*Available records*.
........
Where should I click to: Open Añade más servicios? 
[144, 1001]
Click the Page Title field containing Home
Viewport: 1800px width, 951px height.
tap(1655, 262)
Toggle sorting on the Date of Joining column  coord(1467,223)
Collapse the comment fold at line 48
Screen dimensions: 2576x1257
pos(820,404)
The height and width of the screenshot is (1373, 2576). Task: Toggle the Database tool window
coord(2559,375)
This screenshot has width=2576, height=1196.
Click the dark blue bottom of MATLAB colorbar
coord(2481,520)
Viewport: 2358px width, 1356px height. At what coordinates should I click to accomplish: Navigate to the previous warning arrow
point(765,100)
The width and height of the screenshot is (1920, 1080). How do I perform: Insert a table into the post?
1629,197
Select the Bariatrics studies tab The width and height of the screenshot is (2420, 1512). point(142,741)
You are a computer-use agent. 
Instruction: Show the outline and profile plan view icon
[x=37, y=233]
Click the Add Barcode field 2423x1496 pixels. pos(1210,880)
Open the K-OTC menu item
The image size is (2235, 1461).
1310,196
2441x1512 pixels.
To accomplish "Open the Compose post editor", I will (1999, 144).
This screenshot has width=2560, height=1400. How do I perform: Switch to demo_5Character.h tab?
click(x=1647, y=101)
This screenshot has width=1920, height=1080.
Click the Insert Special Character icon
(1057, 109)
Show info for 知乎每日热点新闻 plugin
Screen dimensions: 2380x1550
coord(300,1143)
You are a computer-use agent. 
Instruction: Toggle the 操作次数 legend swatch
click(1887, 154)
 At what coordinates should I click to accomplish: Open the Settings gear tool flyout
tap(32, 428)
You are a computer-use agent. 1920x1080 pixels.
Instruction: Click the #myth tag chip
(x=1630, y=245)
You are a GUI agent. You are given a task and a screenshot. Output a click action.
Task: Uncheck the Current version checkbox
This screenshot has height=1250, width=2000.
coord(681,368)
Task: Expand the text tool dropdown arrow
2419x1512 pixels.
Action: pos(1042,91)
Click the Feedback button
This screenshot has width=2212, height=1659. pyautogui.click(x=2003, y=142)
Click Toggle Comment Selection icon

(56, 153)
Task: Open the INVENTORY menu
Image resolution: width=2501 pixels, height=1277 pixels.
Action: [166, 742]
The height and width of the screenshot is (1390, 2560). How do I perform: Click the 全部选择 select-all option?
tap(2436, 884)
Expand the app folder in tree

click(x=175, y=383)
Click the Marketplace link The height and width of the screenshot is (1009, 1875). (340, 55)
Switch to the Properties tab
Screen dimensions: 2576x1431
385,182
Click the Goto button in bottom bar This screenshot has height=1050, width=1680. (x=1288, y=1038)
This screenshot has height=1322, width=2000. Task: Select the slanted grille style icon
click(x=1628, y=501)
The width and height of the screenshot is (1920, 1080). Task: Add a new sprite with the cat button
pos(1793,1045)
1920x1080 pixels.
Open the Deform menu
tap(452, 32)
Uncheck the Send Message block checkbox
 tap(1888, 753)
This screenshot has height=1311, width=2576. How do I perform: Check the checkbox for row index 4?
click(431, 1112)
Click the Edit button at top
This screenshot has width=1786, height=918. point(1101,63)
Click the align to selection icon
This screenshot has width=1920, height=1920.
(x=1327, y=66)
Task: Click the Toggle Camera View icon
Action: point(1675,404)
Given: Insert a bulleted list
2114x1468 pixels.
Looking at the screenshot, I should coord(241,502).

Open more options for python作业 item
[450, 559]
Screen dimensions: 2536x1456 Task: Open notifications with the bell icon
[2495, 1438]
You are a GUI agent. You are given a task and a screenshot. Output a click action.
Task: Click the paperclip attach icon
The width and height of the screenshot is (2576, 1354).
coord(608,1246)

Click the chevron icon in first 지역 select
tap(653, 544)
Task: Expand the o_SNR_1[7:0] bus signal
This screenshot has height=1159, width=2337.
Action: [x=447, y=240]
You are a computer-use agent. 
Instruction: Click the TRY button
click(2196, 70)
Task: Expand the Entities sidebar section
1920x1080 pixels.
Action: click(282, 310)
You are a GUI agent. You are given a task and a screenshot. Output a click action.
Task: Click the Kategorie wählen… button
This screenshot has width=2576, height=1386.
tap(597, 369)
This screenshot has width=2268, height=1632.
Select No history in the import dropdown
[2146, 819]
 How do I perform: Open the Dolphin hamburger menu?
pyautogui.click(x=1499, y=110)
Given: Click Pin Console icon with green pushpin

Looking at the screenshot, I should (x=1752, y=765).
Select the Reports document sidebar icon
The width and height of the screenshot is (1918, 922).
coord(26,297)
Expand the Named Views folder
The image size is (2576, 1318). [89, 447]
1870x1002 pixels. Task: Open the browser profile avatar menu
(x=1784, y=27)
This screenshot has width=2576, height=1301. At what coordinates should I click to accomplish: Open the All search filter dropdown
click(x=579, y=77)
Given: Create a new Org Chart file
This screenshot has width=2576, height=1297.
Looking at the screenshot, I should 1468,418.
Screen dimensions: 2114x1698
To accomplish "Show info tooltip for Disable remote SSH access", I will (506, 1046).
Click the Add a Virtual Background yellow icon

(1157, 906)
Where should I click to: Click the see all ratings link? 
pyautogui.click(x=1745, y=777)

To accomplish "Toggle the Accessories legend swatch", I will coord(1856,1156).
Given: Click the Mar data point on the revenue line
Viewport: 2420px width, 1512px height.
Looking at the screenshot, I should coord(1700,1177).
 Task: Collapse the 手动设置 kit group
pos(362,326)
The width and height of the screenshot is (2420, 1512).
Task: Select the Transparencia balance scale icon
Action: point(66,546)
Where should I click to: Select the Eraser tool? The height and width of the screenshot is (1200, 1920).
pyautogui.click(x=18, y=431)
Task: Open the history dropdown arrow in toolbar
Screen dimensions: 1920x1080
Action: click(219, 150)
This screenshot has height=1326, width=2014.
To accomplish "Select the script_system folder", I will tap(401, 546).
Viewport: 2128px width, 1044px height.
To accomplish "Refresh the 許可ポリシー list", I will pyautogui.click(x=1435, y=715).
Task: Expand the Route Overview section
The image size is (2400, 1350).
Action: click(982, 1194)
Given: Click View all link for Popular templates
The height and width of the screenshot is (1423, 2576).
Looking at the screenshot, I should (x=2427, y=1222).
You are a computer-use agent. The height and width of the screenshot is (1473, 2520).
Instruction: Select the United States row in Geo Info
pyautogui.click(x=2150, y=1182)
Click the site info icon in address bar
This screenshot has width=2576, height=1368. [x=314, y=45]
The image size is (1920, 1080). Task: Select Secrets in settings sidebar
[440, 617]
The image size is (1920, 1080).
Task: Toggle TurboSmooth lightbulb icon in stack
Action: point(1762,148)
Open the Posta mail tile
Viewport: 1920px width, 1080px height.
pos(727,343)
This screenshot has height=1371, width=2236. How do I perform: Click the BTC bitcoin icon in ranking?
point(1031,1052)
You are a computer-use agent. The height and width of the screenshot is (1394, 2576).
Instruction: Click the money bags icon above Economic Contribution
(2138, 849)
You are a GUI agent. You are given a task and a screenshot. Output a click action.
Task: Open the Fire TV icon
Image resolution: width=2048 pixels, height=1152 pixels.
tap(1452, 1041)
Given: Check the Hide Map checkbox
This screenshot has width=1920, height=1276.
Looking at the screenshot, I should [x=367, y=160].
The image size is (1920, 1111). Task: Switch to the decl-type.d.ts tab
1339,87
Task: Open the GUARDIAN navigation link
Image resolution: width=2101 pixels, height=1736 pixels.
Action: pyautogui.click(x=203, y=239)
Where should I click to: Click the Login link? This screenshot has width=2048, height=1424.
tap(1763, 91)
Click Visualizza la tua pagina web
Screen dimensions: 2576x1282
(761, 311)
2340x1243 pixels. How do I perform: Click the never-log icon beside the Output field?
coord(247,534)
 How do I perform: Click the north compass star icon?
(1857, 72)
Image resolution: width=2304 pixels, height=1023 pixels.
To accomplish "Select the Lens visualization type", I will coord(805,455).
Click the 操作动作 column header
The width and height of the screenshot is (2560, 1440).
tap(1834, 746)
........
*Exercise instructions*. Give back exactly the lines from the beginning of the records through the line containing "2441x1512 pixels.", and only those.

*Answer area*.
Where should I click to: Open Añade más servicios? 
[144, 1001]
Click the Page Title field containing Home
Viewport: 1800px width, 951px height.
tap(1655, 262)
Toggle sorting on the Date of Joining column  coord(1467,223)
Collapse the comment fold at line 48
Screen dimensions: 2576x1257
pos(820,404)
The height and width of the screenshot is (1373, 2576). Task: Toggle the Database tool window
coord(2559,375)
This screenshot has width=2576, height=1196.
Click the dark blue bottom of MATLAB colorbar
coord(2481,520)
Viewport: 2358px width, 1356px height. At what coordinates should I click to accomplish: Navigate to the previous warning arrow
point(765,100)
The width and height of the screenshot is (1920, 1080). How do I perform: Insert a table into the post?
1629,197
Select the Bariatrics studies tab The width and height of the screenshot is (2420, 1512). point(142,741)
You are a computer-use agent. 
Instruction: Show the outline and profile plan view icon
[x=37, y=233]
Click the Add Barcode field 2423x1496 pixels. pos(1210,880)
Open the K-OTC menu item
The image size is (2235, 1461).
1310,196
2441x1512 pixels.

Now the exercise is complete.